— Exercise goal —
Exact repetition of every record is required.

— Extracted data —
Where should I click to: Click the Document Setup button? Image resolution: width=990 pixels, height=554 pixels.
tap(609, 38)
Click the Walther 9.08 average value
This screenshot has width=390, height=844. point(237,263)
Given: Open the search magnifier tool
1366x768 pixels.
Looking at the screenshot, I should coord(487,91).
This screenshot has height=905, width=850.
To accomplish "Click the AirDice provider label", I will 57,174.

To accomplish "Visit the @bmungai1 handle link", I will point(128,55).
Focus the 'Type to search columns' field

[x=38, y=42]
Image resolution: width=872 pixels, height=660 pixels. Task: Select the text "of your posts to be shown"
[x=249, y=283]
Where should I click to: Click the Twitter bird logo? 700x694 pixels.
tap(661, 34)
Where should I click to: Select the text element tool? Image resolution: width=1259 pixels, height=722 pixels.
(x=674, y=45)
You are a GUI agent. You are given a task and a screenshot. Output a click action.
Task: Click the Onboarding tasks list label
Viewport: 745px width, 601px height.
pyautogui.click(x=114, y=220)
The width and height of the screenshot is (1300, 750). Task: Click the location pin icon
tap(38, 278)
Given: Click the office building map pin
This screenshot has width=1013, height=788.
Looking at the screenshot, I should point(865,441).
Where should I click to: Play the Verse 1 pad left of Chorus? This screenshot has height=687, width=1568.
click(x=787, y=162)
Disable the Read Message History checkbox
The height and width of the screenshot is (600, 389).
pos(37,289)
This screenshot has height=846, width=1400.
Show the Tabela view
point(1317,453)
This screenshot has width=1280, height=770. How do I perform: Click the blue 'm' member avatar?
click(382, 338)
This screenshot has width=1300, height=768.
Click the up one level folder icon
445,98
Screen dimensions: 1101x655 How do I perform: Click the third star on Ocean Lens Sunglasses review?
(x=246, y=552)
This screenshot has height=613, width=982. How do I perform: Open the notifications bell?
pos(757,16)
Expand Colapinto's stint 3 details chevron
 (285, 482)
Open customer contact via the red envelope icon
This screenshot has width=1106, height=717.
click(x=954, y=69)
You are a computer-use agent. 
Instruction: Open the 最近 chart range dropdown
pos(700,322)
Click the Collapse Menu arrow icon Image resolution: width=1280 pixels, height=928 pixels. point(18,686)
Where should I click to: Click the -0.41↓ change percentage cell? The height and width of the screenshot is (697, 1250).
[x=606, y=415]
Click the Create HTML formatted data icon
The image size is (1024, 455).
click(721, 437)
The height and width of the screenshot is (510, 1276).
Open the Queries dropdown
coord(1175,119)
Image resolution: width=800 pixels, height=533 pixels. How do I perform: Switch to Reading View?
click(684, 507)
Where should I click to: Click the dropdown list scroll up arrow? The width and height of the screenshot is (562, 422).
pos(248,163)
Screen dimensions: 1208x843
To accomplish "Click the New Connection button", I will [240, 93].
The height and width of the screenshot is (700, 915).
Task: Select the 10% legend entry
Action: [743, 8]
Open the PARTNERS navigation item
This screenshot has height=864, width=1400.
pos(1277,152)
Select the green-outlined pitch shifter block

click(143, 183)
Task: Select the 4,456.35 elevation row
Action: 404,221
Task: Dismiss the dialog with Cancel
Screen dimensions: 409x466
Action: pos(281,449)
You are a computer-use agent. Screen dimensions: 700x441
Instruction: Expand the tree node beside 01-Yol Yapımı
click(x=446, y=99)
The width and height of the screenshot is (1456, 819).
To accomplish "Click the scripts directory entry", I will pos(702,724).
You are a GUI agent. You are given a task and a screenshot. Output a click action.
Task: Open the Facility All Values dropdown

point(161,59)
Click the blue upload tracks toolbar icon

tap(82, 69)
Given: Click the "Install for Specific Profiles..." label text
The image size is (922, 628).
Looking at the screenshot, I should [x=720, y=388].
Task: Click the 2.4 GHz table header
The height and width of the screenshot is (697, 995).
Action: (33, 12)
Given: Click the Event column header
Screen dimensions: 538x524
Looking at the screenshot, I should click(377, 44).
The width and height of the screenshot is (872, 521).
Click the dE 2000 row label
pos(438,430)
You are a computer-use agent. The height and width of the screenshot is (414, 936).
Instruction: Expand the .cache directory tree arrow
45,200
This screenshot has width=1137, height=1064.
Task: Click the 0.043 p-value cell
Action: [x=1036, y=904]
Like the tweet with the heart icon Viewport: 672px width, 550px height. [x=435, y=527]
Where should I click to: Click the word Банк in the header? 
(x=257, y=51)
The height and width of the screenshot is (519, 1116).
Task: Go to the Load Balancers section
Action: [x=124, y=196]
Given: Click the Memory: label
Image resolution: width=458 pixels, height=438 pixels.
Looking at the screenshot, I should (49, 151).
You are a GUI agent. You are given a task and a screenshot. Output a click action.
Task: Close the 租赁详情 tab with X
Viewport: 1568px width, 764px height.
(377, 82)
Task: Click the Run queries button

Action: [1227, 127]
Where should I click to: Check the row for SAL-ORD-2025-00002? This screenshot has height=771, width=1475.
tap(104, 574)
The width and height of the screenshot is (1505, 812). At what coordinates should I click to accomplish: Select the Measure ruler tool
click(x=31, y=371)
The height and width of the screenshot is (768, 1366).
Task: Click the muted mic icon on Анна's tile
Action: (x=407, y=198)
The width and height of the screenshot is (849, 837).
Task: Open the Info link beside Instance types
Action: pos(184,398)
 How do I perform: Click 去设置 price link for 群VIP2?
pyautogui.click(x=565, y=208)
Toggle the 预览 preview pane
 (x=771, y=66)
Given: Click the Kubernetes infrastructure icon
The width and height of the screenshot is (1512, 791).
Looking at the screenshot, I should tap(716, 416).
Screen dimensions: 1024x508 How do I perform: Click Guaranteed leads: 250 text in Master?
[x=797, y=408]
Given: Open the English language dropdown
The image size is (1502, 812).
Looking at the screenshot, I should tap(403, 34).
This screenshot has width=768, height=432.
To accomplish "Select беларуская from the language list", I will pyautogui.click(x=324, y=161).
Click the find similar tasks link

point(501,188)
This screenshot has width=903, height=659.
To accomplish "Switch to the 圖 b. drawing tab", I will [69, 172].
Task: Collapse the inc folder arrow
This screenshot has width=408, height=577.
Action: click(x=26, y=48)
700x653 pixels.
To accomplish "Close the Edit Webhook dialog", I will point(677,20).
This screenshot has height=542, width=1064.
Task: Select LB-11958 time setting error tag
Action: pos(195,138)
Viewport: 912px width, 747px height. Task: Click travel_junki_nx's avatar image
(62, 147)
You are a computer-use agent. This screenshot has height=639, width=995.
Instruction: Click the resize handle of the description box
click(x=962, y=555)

— Answer section —
Where should I click to: Click the Document Setup button? Image resolution: width=990 pixels, height=554 pixels.
tap(609, 38)
Click the Walther 9.08 average value
This screenshot has width=390, height=844. point(237,263)
Given: Open the search magnifier tool
1366x768 pixels.
Looking at the screenshot, I should coord(487,91).
This screenshot has height=905, width=850.
To accomplish "Click the AirDice provider label", I will 57,174.

To accomplish "Visit the @bmungai1 handle link", I will point(128,55).
Focus the 'Type to search columns' field

[x=38, y=42]
Image resolution: width=872 pixels, height=660 pixels. Task: Select the text "of your posts to be shown"
[x=249, y=283]
Where should I click to: Click the Twitter bird logo? 700x694 pixels.
tap(661, 34)
Where should I click to: Select the text element tool? Image resolution: width=1259 pixels, height=722 pixels.
(x=674, y=45)
You are a GUI agent. You are given a task and a screenshot. Output a click action.
Task: Click the Onboarding tasks list label
Viewport: 745px width, 601px height.
pyautogui.click(x=114, y=220)
The width and height of the screenshot is (1300, 750). Task: Click the location pin icon
tap(38, 278)
Given: Click the office building map pin
This screenshot has width=1013, height=788.
Looking at the screenshot, I should point(865,441).
Where should I click to: Play the Verse 1 pad left of Chorus? This screenshot has height=687, width=1568.
click(x=787, y=162)
Disable the Read Message History checkbox
The height and width of the screenshot is (600, 389).
pos(37,289)
This screenshot has height=846, width=1400.
Show the Tabela view
point(1317,453)
This screenshot has width=1280, height=770. How do I perform: Click the blue 'm' member avatar?
click(382, 338)
This screenshot has width=1300, height=768.
Click the up one level folder icon
445,98
Screen dimensions: 1101x655 How do I perform: Click the third star on Ocean Lens Sunglasses review?
(x=246, y=552)
This screenshot has height=613, width=982. How do I perform: Open the notifications bell?
pos(757,16)
Expand Colapinto's stint 3 details chevron
 (285, 482)
Open customer contact via the red envelope icon
This screenshot has width=1106, height=717.
click(x=954, y=69)
You are a computer-use agent. 
Instruction: Open the 最近 chart range dropdown
pos(700,322)
Click the Collapse Menu arrow icon Image resolution: width=1280 pixels, height=928 pixels. point(18,686)
Where should I click to: Click the -0.41↓ change percentage cell? The height and width of the screenshot is (697, 1250).
[x=606, y=415]
Click the Create HTML formatted data icon
The image size is (1024, 455).
click(721, 437)
The height and width of the screenshot is (510, 1276).
Open the Queries dropdown
coord(1175,119)
Image resolution: width=800 pixels, height=533 pixels. How do I perform: Switch to Reading View?
click(684, 507)
Where should I click to: Click the dropdown list scroll up arrow? The width and height of the screenshot is (562, 422).
pos(248,163)
Screen dimensions: 1208x843
To accomplish "Click the New Connection button", I will [240, 93].
The height and width of the screenshot is (700, 915).
Task: Select the 10% legend entry
Action: [743, 8]
Open the PARTNERS navigation item
This screenshot has height=864, width=1400.
pos(1277,152)
Select the green-outlined pitch shifter block

click(143, 183)
Task: Select the 4,456.35 elevation row
Action: 404,221
Task: Dismiss the dialog with Cancel
Screen dimensions: 409x466
Action: pos(281,449)
You are a computer-use agent. Screen dimensions: 700x441
Instruction: Expand the tree node beside 01-Yol Yapımı
click(x=446, y=99)
The width and height of the screenshot is (1456, 819).
To accomplish "Click the scripts directory entry", I will pos(702,724).
You are a GUI agent. You are given a task and a screenshot. Output a click action.
Task: Open the Facility All Values dropdown

point(161,59)
Click the blue upload tracks toolbar icon

tap(82, 69)
Given: Click the "Install for Specific Profiles..." label text
The image size is (922, 628).
Looking at the screenshot, I should [x=720, y=388].
Task: Click the 2.4 GHz table header
The height and width of the screenshot is (697, 995).
Action: (33, 12)
Given: Click the Event column header
Screen dimensions: 538x524
Looking at the screenshot, I should click(377, 44).
The width and height of the screenshot is (872, 521).
Click the dE 2000 row label
pos(438,430)
You are a computer-use agent. The height and width of the screenshot is (414, 936).
Instruction: Expand the .cache directory tree arrow
45,200
This screenshot has width=1137, height=1064.
Task: Click the 0.043 p-value cell
Action: [x=1036, y=904]
Like the tweet with the heart icon Viewport: 672px width, 550px height. [x=435, y=527]
Where should I click to: Click the word Банк in the header? 
(x=257, y=51)
The height and width of the screenshot is (519, 1116).
Task: Go to the Load Balancers section
Action: [x=124, y=196]
Given: Click the Memory: label
Image resolution: width=458 pixels, height=438 pixels.
Looking at the screenshot, I should (49, 151).
You are a GUI agent. You are given a task and a screenshot. Output a click action.
Task: Close the 租赁详情 tab with X
Viewport: 1568px width, 764px height.
(377, 82)
Task: Click the Run queries button

Action: [1227, 127]
Where should I click to: Check the row for SAL-ORD-2025-00002? This screenshot has height=771, width=1475.
tap(104, 574)
The width and height of the screenshot is (1505, 812). At what coordinates should I click to accomplish: Select the Measure ruler tool
click(x=31, y=371)
The height and width of the screenshot is (768, 1366).
Task: Click the muted mic icon on Анна's tile
Action: (x=407, y=198)
The width and height of the screenshot is (849, 837).
Task: Open the Info link beside Instance types
Action: pos(184,398)
 How do I perform: Click 去设置 price link for 群VIP2?
pyautogui.click(x=565, y=208)
Toggle the 预览 preview pane
 (x=771, y=66)
Given: Click the Kubernetes infrastructure icon
The width and height of the screenshot is (1512, 791).
Looking at the screenshot, I should tap(716, 416).
Screen dimensions: 1024x508 How do I perform: Click Guaranteed leads: 250 text in Master?
[x=797, y=408]
Given: Open the English language dropdown
The image size is (1502, 812).
Looking at the screenshot, I should tap(403, 34).
This screenshot has width=768, height=432.
To accomplish "Select беларуская from the language list", I will pyautogui.click(x=324, y=161).
Click the find similar tasks link

point(501,188)
This screenshot has width=903, height=659.
To accomplish "Switch to the 圖 b. drawing tab", I will [69, 172].
Task: Collapse the inc folder arrow
This screenshot has width=408, height=577.
Action: click(x=26, y=48)
700x653 pixels.
To accomplish "Close the Edit Webhook dialog", I will point(677,20).
This screenshot has height=542, width=1064.
Task: Select LB-11958 time setting error tag
Action: pos(195,138)
Viewport: 912px width, 747px height. Task: Click travel_junki_nx's avatar image
(62, 147)
You are a computer-use agent. This screenshot has height=639, width=995.
Instruction: Click the resize handle of the description box
click(x=962, y=555)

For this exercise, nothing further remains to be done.